The wigs worn by married Orthodox Jewish women, also known as sheitels, have become a topic of intense debates among the Jewish community in New York, as unusually long wigs are sometimes deemed inappropriate in some neighborhoods, The New York Post reported.
"People always say the longer it is, the sluttier it is," said Esther Adina Sash, a 30-year-old resident of Flatbush and a mother of two.
As Sash frequently posts photos of herself wearing long wigs on Instagram, she often becomes the target of hateful comments, with people blasting her for "negatively influencing young girls," the newspaper added.
One rabbi even tried enticing her to shorten her wigs in exchange for an "astronomical” spiritual reward," though Sash turned him down, joking about the man’s perceived connection between hair length and spirituality.

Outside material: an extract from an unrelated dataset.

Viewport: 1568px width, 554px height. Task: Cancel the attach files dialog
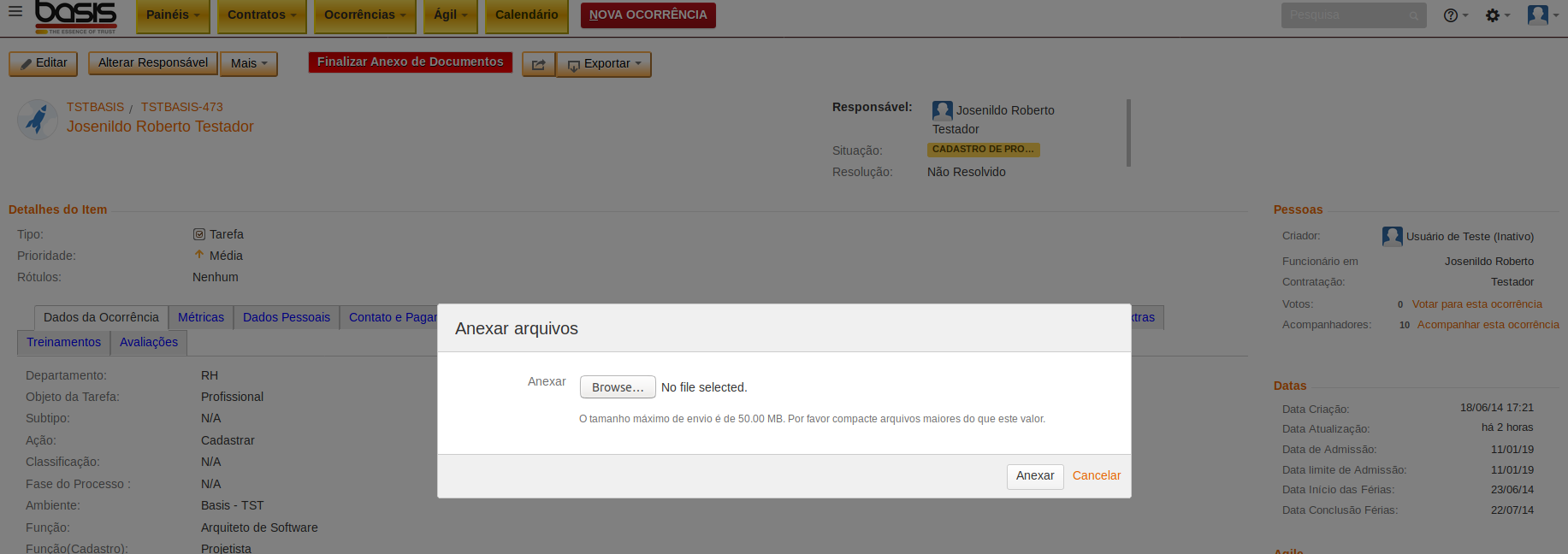pos(1096,476)
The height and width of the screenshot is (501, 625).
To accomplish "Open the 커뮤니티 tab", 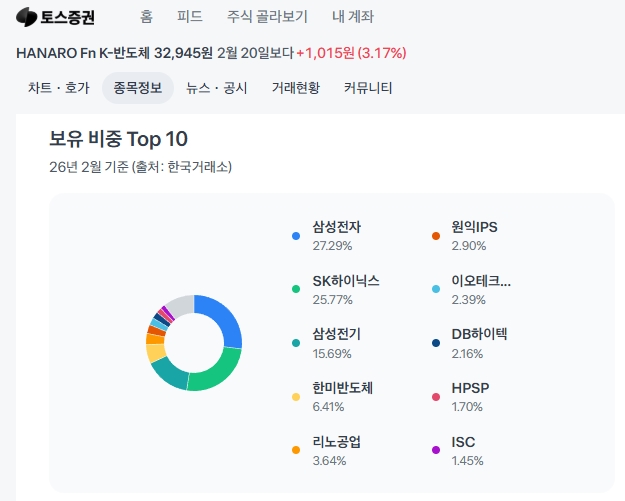I will pyautogui.click(x=368, y=88).
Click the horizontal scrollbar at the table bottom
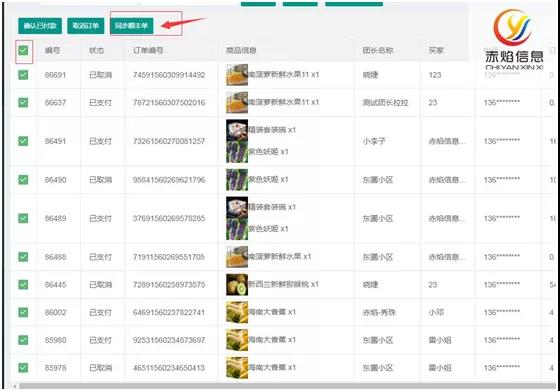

Last month, a New Jersey Jewish newspaper called The Voice of Lakewood also reportedly banned ads by wig makers featuring photos of hair.
According to the NY Post, prior to this move, anonymous fliers were digitally distributed to local wig makers, with one wig stylist in Brooklyn describing it as “a scare tactic.”
"Dear Jewish Women, how badly are you trying to look like a prostitute? How important is it for you to slap G-d in the face?!" one of the fliers said.
One makeup artist from New Jersey explained that she tends to sell long wigs to customers from outside her neighborhood.
"If you’re seen in a local pizza shop wearing a long wig, you’ll be talked about. People will go to [school or synagogue] administrations about you and you and your husband will be getting phone calls," she said.